What the Saudi air force was doing in Khartoum: Sudan's tilt to the Gulf
KHARTOUM - As I entered the lobby of Al-Salam Rotana Hotel in Khartoum, I found Saudi military personnel preparing to leave for their last day of the Blue Shield Air Forces’ exercise with their Sudanese counterparts.
The rare joint military exercise of Sudan and Saudi Arabia air forces made big headlines the next day in Sudanese newspapers, with quotes taken from President Omar al-Bashir's concluding statement in which he called the exercises a warning to all who wanted to inflict damage on either country’s security.
Who these “enemies” were, however, he did not elaborate because he didn’t need to.
Sudan has long been known for its close ties to Iran. The relationship started with a common perception of Islamic solidarity cultivated by their revolutionary ideologies, later flourishing with a military cooperation which attracted Western sanctions against Sudan’s military regime.

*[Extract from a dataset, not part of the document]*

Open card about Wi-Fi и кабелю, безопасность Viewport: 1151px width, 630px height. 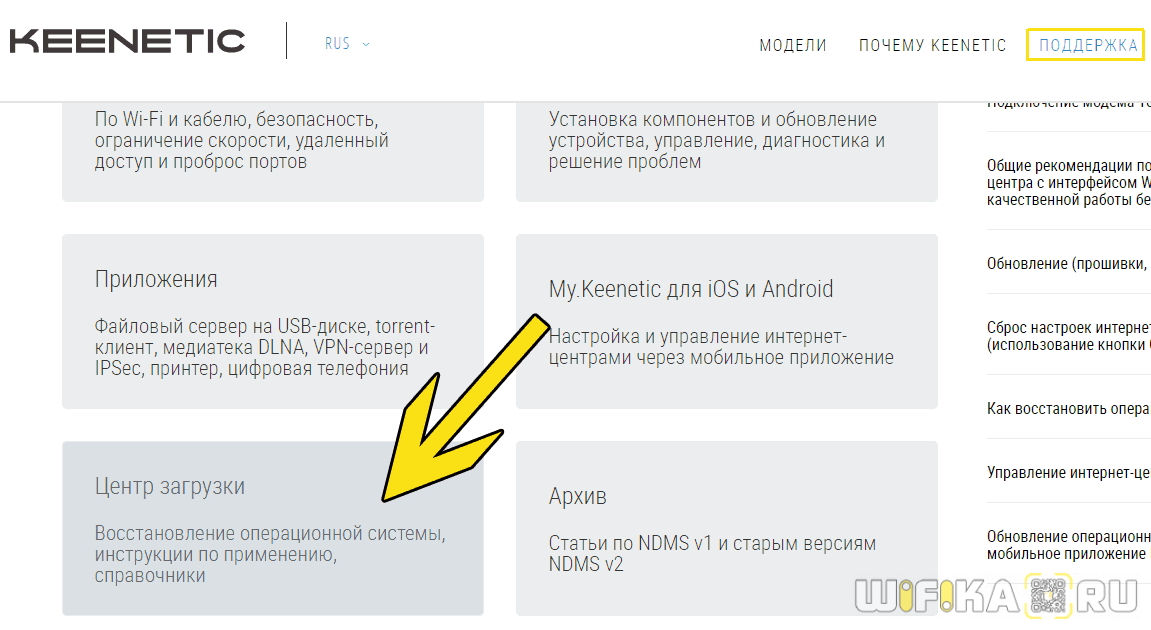click(272, 150)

But the relationship between the two ended in January 2016 after the Saudi embassy in Tehran was attacked by protesters following the execution of Nimr al-Nimr, a prominent Shia cleric, and 46 others, when Sudan cut its diplomatic ties with Iran.
It was the perfect excuse for which Khartoum had long been searching. Prior to this incident, Sudan had joined the Saudi-led coalition in Yemen in 2015 and was reportedly paid $2.2 billion for sending its troops to the frontline against Iran-allied Houthis rebels.

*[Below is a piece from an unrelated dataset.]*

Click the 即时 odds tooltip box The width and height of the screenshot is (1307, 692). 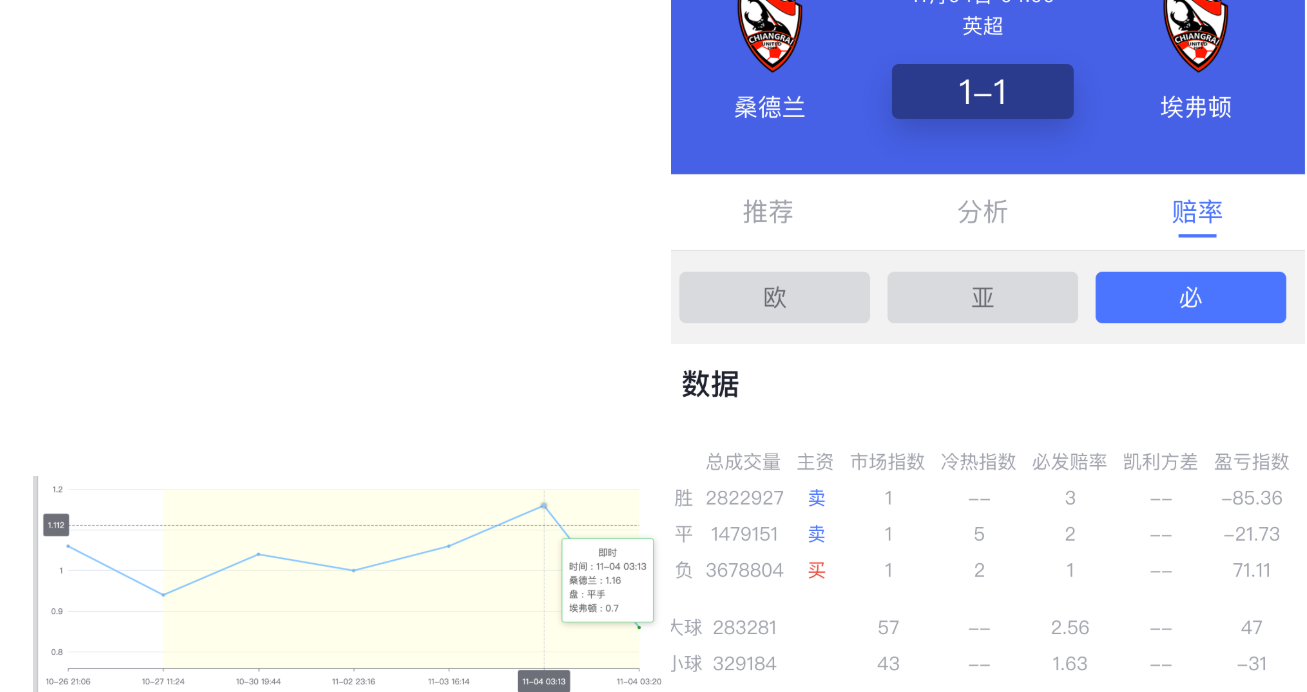607,580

Sudan’s Saudi tilt does not seem to stop in Riyadh. A series of events show the direction where Sudan wants to go.
In late March, Sudan’s head of the National Intelligence and Security Services, Mohamed Atta, met in Washington DC with CIA Director Mike Pompeo, FBI Director James Comey and several congressmen. The CIA’s Sudan operation is believed to be the largest one in the Middle East apparently to enhance cooperation on counter-terrorism efforts.

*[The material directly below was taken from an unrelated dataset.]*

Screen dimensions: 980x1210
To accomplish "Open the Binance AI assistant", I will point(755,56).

On one of his final days in office, President Barack Obama issued an order easing 20-year-old sanctions against Sudan. While many of the sanctions will remain unrevoked and Sudan will remain as a US-designated state sponsor of terrorism, the move paves the way for normalisation of relations between the two countries.
It’s not just the US with which Sudan is building relations. On 10 April 2017, the British ambassador, Michael Aron's in-depth interview with the Al-Sudani daily newspaper carried an important message for both Sudan and the region, signalling the gradual end of Western sanctions and boycott of Sudan. The initiation of the Sudan-UK Strategic Dialogue in March 2016 was followed by more interactions between the two countries, including a third round of the dialogue held last month in Khartoum.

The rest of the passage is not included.